May 2026 CEO Letter
Dear colleagues,
For more than a century, JA has helped young people prepare for the future—and throughout our history, we’ve also helped young people shape it. Across the JA network, generations of young people have built businesses, solved community problems, advocated for new ideas, and contributed their perspectives to conversations that matter. We’re proud to be part of a broader global community of NGOs, educators, youth-serving organizations, and non-profits that believe young people should not simply inherit the future, but actively help create it.
That philosophy has long been reflected throughout JA. Every time a volunteer listens seriously to a student’s idea, a young entrepreneur presents a solution to a real-world challenge, or a JA alumnus returns to mentor the next generation, we reinforce the belief that young people are active contributors to thriving communities.
Over the years, JA Worldwide has increasingly deepened our efforts to connect young alumni across borders and regions through inspirational events, global convenings, entrepreneurship competitions, partnerships with mobile-native platforms popular with young people, and leadership opportunities at the global, regional, and national levels of the network. One of our most visible initiatives, youthvoices.org, was developed in collaboration with Accenture, MIT Center for Constructive Communication and Cortico to better understand young people’s lived experiences, aspirations, and perspectives through large-scale listening and dialogue.
We have seen JA students and alumni contribute meaningfully at global gatherings concurrent with the World Economic Forum, the United Nations General Assembly, and regional, national, and local forums around the world. For example, JA Africa’s 10 Million African Girls (10MAG) initiative has elevated youth empowerment to new heights such as during the annual LEAD camp, as shown on Delta flights recently in this award-winning video documentary.) Last year, JA Europe organized Javos, a highly successful youth-first dialogue where young leaders were able to put questions to business leaders and government leaders in a forum led by social media influencers. And I could list many more youth-empowerment initiatives spreading across the JA network.
Our newest initiative, World Youth for Action, is a natural extension of JA’s alumni and youth engagement strategy. World Youth for Action is not a single event. It is a long-term youth engagement initiative designed to deepen connections among young people across the JA network and elevate youth perspectives in shaping the decisions, systems, and policies that affect their present and future. The initiative focuses on a different challenge or opportunity every one to two years and create meaningful structures for youth-led dialogue, collaboration, and recommendation-building.
In 2026, we’re focused on one of the most important global conversations of the coming decade: what should follow the United Nations Sustainable Development Goals when they conclude in 2030? The UN will begin formal work on that topic in September 2027, so the timeframe to contribute to those discussions is already approaching.
Over the next six months, young people from around the world will participate in virtual cohorts, regional listening labs, and a global summit in India (concurrent with the JA Worldwide Board of Governors meeting) focused on this question. Together, they will explore what thriving communities require in their local contexts, what current systems may be missing, and what priorities should shape the next generation of global goals.
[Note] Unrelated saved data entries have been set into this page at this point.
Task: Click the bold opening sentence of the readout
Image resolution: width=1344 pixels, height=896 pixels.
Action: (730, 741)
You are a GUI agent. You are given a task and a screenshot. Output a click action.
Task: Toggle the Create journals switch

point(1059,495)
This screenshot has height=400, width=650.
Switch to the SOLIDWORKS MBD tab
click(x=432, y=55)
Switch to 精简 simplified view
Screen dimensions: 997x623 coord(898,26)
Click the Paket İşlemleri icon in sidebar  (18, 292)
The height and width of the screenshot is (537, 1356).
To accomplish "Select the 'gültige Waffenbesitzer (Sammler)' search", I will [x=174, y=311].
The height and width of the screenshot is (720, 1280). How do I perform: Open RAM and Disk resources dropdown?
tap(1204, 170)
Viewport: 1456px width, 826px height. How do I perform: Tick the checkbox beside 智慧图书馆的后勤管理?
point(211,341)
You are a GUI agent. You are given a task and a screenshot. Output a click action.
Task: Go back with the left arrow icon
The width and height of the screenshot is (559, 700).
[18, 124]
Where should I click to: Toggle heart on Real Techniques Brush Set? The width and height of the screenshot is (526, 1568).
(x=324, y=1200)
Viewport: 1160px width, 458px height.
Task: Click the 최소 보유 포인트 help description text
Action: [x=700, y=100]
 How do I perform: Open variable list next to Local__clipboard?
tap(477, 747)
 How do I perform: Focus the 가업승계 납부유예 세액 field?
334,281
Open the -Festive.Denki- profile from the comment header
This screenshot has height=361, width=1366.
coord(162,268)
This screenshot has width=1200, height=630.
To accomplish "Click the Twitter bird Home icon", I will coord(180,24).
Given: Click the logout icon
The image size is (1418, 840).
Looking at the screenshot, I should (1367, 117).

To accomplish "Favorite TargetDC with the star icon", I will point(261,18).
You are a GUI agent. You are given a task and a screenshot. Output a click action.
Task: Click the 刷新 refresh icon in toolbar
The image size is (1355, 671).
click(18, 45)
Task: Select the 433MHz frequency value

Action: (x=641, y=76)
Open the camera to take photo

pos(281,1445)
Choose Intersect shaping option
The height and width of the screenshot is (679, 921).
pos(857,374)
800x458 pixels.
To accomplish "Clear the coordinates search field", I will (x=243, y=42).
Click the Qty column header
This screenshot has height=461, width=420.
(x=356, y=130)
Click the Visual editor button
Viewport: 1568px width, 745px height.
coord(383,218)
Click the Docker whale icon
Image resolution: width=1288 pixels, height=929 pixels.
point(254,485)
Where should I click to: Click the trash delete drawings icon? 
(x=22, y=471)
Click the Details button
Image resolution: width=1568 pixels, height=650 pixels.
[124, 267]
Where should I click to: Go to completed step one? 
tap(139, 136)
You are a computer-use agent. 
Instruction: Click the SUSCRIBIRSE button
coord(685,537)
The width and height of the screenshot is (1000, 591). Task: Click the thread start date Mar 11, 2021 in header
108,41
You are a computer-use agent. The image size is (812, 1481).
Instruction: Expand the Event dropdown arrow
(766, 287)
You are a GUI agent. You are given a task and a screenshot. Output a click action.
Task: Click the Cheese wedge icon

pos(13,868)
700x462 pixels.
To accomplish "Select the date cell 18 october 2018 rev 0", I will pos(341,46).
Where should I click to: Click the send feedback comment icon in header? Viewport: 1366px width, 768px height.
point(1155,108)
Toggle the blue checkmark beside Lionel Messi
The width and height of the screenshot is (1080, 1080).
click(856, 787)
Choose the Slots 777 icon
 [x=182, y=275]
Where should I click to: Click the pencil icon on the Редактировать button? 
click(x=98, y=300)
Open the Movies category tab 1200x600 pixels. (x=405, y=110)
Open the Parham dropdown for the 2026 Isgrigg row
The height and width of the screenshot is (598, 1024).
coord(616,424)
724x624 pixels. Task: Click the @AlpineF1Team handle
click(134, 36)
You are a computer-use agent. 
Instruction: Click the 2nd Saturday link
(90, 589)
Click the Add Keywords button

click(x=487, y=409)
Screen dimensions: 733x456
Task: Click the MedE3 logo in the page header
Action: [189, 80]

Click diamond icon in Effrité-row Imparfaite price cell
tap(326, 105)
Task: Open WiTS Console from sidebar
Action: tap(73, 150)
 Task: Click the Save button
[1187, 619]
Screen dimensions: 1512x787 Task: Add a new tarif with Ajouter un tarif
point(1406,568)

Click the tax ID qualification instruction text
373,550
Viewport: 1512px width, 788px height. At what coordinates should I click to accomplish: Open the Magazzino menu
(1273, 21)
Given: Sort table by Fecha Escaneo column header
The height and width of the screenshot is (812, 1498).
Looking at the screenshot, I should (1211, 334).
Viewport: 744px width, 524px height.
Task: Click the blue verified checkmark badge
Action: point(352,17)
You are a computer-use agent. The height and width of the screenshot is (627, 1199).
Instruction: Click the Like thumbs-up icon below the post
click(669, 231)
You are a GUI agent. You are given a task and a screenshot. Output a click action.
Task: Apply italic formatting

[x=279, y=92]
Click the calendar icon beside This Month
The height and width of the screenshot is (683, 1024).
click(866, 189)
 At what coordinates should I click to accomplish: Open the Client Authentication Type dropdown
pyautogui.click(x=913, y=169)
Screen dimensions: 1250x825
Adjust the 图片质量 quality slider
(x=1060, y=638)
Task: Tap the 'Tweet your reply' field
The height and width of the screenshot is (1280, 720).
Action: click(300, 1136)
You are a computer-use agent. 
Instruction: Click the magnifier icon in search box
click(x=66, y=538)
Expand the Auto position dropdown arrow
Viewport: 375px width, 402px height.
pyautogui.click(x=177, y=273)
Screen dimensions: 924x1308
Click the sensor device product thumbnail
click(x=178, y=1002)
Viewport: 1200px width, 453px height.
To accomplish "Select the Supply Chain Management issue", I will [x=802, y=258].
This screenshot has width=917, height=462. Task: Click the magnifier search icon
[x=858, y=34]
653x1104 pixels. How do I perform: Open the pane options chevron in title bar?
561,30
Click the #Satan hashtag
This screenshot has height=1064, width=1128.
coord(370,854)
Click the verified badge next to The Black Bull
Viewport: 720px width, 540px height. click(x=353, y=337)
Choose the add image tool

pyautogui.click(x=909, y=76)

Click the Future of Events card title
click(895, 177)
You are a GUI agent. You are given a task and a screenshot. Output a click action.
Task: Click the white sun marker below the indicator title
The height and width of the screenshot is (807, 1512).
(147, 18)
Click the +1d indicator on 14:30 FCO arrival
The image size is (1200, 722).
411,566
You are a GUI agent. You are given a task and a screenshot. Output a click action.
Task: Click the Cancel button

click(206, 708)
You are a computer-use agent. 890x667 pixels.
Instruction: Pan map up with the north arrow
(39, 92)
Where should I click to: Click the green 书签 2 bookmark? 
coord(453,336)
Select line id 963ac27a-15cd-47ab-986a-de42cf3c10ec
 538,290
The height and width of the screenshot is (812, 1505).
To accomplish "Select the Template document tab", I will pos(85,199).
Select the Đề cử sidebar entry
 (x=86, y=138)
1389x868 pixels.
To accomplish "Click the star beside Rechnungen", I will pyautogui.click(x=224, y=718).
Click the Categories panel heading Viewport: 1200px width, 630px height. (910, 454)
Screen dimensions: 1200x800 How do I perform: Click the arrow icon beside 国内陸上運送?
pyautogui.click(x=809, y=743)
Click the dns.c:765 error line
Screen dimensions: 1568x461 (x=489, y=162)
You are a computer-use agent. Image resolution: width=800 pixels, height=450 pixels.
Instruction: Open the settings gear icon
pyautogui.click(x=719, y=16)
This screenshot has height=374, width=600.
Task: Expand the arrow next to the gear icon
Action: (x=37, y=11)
We’re building this initiative in collaboration with other global youth-serving organizations, researchers, practitioners, business leaders, and policy experts. Our goal is meaningful intergenerational collaboration that produces thoughtful, practical, youth-led recommendations. In 2027, those recommendations will be formally presented to the United Nations and co-signed by a coalition of global youth-serving organizations.
Of course, this isn’t the first time JA has contributed to high-level global discussions. Most recently, we have contributed to policy discussions connected with the G20’s gathering of Education Ministers and the World Economic Forum’s Education 4.0 initiative and Future of Jobs reports. Similar, JA’s regional operating centers and JA members contribute every day to conversations with ministries of education, government agencies, and civic leaders around the world. Across JA Worldwide and all six regions, our strategies are increasingly aligned around cultivating partnerships that embed JA learning experiences into school systems and curricula, while also deepening collaboration with educators, non-profit organizations, and private sector partners that share our commitment to preparing young people for the future. (We recently started to highlight these partnerships in each OneJA newsletter.) World Youth for Action is a continuation of this work, but it is distinctive because the recommendations will come directly from young people themselves.
What excites me most is the philosophy behind it. Young people today are already navigating environments shaped by collaboration, rapid technological change, and global interconnectedness. They are adapting constantly across cultures, communities, and platforms. The institutions and networks that thrive in the future will be those willing to evolve alongside them, inviting young people to be active rather than passive in improving educational systems.